The Xbox Game Pass was announced earlier this year at GDC (the Game Developers Conference). The pass will cost £7.99 and give Xbox gamers access to a library of ever changing titles, which they can download for no extra charge whenever they want. This service will function alongside Xbox Gold Membership, which currently gives gamers access to a few free games each month for a yearly fee.
The launch lineup of titles has been revealed, which includes games such as Payday 2, Halo 5: Guardians, Lego Batman, Banjo Kazooie, Mega Man Legacy Collection, Bioshock, Bioshock 2, Bioshock Infinite, Terraria, Resident Evil 0, Xcom The Enemy Within, Mad Max, and Borderlands. It has also been confirmed that the service is going to include backwards compatible titles for both Xbox One and Xbox 360.
Any members of Xbox Live Gold will have access to the Game Pass early, and are able to begin their free 14-day trial for the service right now. Anyone who isn’t a member however, will have to wait until June 1st.

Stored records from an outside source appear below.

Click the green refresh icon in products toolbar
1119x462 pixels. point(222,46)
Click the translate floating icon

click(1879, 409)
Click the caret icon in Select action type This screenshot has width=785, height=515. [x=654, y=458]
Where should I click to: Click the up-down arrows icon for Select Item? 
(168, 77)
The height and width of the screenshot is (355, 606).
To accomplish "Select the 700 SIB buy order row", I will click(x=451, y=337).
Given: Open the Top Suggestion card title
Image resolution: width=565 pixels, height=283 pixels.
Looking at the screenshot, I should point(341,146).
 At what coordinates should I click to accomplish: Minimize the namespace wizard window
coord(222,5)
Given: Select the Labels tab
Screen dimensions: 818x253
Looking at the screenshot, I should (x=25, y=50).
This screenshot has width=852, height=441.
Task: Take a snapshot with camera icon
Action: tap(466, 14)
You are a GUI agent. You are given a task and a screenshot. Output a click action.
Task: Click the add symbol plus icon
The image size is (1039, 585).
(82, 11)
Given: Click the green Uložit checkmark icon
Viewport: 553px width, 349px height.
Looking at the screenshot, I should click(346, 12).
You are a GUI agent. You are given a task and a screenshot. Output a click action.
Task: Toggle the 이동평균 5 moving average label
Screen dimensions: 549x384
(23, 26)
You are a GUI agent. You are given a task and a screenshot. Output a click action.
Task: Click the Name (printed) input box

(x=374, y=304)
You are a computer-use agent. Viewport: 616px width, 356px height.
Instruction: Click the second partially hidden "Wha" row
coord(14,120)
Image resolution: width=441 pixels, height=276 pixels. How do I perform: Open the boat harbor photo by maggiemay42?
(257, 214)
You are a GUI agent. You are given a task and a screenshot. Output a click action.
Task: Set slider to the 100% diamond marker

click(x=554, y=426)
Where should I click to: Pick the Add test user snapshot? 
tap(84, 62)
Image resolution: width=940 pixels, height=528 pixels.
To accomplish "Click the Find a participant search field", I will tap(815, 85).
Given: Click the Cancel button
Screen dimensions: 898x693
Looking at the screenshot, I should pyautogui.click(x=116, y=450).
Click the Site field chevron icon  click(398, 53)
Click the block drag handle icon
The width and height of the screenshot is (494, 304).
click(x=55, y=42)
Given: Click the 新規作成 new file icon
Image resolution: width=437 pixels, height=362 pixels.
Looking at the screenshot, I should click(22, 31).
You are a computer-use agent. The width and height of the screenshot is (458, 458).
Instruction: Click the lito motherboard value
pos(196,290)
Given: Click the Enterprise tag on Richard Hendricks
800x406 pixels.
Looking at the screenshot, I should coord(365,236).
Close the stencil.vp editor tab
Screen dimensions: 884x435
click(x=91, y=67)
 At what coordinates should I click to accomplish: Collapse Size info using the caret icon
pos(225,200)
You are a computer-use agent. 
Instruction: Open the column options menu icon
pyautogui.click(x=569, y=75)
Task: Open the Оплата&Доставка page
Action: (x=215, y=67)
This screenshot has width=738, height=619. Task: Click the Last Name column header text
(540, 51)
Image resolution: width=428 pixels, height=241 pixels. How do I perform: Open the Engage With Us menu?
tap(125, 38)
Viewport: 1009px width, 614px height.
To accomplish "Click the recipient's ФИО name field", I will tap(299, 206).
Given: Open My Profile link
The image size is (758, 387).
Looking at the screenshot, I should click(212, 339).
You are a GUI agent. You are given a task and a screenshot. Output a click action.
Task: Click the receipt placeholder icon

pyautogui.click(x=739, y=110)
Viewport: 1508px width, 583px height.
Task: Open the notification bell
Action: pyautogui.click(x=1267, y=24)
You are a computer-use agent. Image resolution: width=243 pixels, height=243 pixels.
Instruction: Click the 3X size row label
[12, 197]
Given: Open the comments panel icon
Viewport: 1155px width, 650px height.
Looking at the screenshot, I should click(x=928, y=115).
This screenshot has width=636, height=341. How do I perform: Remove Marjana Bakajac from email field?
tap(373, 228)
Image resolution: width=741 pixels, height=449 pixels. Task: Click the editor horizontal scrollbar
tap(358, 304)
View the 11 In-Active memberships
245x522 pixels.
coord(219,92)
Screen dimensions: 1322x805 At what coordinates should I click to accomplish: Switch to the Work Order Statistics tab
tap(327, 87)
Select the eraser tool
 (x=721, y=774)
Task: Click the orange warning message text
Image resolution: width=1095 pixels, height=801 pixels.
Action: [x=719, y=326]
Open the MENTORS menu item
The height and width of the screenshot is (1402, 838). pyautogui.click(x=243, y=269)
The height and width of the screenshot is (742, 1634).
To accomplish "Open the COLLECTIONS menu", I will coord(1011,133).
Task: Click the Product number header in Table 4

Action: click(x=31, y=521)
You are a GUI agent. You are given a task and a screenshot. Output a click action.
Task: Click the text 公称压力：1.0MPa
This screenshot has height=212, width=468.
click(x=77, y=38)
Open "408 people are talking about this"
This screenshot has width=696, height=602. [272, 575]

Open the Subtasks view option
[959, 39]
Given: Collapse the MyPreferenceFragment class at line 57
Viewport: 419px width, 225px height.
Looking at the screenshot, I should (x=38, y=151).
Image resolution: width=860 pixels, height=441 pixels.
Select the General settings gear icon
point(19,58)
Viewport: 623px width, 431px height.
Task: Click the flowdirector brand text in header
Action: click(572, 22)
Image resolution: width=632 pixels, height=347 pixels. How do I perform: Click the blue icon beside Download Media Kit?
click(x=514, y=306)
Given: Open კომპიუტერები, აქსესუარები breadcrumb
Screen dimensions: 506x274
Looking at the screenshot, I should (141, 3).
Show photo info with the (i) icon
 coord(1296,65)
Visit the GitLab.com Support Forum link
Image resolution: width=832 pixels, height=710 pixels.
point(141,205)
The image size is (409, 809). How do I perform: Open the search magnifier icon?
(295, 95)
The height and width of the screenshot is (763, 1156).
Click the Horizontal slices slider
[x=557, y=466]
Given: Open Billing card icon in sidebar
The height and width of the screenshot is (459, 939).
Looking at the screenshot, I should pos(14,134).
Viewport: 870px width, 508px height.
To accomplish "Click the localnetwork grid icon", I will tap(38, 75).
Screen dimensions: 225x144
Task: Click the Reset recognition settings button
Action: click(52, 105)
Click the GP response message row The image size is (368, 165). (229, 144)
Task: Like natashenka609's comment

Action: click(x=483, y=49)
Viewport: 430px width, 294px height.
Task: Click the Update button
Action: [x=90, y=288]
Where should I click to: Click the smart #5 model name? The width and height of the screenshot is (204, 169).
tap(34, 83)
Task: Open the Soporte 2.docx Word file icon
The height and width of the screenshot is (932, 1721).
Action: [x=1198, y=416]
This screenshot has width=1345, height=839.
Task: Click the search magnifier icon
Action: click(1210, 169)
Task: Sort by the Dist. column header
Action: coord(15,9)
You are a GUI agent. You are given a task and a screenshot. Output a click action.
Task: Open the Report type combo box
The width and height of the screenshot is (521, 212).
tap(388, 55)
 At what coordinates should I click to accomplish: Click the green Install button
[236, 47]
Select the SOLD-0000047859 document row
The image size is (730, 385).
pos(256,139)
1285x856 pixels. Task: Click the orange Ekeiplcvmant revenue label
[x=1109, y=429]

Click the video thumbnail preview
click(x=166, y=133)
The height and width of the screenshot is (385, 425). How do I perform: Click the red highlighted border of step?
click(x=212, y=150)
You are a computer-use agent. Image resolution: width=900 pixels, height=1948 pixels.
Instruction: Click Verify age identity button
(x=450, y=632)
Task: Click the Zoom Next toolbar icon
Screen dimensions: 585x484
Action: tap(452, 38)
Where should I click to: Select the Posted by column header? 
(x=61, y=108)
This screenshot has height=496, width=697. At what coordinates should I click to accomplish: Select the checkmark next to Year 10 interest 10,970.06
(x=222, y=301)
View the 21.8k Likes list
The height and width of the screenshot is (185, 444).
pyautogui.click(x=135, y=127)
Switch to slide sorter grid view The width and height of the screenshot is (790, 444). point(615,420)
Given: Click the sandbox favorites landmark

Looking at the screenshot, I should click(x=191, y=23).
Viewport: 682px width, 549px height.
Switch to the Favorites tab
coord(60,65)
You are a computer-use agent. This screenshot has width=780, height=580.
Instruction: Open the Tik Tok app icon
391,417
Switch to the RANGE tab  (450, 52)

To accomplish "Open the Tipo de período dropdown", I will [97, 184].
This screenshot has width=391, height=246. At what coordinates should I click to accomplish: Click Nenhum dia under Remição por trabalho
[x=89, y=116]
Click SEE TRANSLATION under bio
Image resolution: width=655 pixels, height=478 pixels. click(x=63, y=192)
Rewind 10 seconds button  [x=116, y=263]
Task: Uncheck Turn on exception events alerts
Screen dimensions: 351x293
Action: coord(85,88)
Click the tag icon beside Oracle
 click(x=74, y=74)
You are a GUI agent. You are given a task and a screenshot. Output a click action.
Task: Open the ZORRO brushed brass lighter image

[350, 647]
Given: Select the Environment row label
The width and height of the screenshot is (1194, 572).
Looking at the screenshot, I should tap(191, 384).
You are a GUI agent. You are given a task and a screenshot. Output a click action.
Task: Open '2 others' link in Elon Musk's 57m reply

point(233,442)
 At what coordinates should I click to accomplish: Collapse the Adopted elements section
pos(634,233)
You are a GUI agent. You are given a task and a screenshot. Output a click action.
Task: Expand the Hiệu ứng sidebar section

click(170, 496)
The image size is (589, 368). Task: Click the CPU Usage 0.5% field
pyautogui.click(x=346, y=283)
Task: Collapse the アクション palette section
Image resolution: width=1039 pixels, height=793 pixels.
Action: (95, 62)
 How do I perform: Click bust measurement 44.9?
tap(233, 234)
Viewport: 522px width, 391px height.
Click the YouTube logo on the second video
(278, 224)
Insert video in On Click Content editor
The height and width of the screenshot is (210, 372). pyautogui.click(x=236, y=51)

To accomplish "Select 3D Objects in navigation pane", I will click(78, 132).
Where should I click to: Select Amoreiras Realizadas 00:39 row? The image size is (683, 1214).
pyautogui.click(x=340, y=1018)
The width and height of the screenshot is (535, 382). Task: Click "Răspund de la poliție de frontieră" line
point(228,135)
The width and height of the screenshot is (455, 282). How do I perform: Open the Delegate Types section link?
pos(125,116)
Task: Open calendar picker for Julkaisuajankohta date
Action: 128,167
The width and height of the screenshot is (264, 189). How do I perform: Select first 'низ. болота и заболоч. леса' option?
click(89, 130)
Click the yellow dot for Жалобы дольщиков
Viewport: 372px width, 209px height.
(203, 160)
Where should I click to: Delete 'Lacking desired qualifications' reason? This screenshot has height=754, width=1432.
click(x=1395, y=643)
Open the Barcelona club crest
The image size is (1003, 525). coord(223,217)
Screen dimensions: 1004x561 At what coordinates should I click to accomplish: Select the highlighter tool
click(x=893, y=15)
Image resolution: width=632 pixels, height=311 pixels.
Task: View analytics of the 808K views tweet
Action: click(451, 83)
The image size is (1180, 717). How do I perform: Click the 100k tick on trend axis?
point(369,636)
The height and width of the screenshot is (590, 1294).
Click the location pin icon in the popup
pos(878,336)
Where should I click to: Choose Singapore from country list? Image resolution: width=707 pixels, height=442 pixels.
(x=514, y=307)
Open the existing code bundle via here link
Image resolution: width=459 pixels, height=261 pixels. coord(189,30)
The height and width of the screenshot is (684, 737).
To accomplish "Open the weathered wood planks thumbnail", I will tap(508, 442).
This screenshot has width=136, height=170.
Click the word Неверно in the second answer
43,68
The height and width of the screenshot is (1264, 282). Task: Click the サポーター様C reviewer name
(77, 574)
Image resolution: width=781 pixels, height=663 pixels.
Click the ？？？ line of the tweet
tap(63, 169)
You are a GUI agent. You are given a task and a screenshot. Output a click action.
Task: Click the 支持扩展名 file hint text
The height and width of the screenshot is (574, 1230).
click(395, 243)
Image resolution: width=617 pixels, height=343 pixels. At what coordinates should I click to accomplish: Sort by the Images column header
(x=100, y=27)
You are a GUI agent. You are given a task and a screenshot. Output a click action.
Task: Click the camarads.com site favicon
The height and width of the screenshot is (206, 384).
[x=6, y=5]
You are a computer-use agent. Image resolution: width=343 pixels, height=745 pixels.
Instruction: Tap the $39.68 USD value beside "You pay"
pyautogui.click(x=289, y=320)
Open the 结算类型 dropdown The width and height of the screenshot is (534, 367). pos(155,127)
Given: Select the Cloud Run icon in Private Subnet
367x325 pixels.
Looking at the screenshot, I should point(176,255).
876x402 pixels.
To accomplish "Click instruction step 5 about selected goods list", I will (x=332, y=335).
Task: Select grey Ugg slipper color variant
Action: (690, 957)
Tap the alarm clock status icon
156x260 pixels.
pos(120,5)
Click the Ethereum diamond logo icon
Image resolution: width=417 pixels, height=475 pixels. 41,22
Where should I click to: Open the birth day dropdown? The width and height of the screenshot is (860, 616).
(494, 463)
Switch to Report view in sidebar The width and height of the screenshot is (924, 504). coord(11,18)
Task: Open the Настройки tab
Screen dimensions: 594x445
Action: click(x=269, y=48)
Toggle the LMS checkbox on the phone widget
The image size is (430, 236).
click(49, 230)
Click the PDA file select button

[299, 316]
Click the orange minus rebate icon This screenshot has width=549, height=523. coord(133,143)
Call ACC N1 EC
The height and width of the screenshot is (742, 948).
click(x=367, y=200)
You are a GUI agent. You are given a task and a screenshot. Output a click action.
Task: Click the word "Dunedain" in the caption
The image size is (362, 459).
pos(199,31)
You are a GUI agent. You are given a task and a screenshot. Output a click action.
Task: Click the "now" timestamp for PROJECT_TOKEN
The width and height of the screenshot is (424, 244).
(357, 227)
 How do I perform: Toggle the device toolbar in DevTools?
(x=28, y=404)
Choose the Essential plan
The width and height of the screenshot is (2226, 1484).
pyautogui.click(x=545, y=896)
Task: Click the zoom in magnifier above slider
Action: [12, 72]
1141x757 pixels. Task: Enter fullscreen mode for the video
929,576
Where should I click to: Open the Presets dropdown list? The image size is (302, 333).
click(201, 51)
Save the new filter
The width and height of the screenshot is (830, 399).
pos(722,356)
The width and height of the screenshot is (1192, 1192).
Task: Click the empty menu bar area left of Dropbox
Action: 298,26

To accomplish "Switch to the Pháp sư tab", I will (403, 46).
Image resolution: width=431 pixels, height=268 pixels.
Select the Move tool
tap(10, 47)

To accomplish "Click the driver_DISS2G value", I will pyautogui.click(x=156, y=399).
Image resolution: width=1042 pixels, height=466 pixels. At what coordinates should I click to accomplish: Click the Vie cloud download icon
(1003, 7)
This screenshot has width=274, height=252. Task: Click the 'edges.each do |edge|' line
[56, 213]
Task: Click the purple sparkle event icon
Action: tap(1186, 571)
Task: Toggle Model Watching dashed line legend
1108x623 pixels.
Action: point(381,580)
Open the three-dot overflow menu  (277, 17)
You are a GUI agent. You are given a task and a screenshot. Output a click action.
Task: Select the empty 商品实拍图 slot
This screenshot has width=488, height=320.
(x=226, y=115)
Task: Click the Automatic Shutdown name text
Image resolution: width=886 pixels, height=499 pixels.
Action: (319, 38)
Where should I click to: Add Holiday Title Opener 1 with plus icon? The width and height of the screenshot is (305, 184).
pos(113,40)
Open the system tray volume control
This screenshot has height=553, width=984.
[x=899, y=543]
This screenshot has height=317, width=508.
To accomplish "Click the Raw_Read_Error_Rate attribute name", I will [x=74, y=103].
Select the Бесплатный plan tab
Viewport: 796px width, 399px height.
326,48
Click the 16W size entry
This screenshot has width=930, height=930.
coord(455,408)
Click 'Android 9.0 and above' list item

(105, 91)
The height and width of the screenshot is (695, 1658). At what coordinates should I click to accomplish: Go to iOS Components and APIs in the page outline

When asked to compare the service to Sony’s Playstation Now, Microsoft were keen to avoid the subject. Indeed, the Xbox Game Pass offers users the chance to download from the current library of games on offer, while Playstation Now gives users the ability to stream a number of titles from their ever growing library. Playstation Now’s library is also being added to, while the Xbox Game Pass will always be changing, meaning subscribers won’t be able to go back and download a game they enjoyed months later.
Some featured games offered by Xbox Game Pass include:
Microsoft claim that Sony’s infrastructure was made to support a streaming service from day one, which isn’t what Microsoft have planned for the Xbox Game Pass. Having a service that allows gamers to download titles from a wide list of items is very different to streaming those titles from an online server, and requires a much more regimented approach in order to offer consistency to customers, which it seems is what Microsoft value more.